WORK INSTRUCTIONS:
(a) In the reflection on a sunny walk, whose line does the writer recall while passing the stream?
(b) Reproduce the stretch of the reflection on a sunny walk from "I remember this" through "of ourselves rest." word for word.

PASSAGE FOR REVIEW:
+===+
A few days ago I went for a walk in the sunshine, the ground warming in the light and trees glistening against a rare blue sky. Winter is slowly peeling away and it’s really only been this week that we’ve started having multiple sunny days in a row. Walking through my neighborhood I passed a small stream on the side of the road and I thought about Liz Gilbert’s line, “I want God to play in my bloodstream the way sunlight amuses itself on the water.” I stopped to watch the moving, glittery water and realized I couldn’t feel god. I could see how lovely the light was on the water, I could breathe that soft day down into my lungs, but I couldn’t feel it permeate any further. Proof that the part of me that had learned the secret language of Nature and the Divine has truly gone to sleep.
I remember this happened last time too, that the first week coming off of Zoloft I had a marked moment when I said, “Oh there I am.” And I know that this is why a lot of people suffer rather than treat. It’s disorienting to lose that vital doorway into Self. It’s lonely to feel a central, familiar, protective part of you go quiet. Sometimes the necessary response is to wake that Self up again. But maybe sometimes we learn a different way through and up and down and in to Self and, if we’re safe enough, we can let that overworked part of ourselves rest.
+===+
RECORDED DATA:
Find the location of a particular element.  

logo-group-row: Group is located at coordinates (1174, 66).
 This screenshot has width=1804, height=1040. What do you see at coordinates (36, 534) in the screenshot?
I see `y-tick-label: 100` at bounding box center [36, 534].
+===+
RESULTS OF THE EXERCISE:
(a) Liz Gilbert's.

(b)
I remember this happened last time too, that the first week coming off of Zoloft I had a marked moment when I said, “Oh there I am.” And I know that this is why a lot of people suffer rather than treat. It’s disorienting to lose that vital doorway into Self. It’s lonely to feel a central, familiar, protective part of you go quiet. Sometimes the necessary response is to wake that Self up again. But maybe sometimes we learn a different way through and up and down and in to Self and, if we’re safe enough, we can let that overworked part of ourselves rest.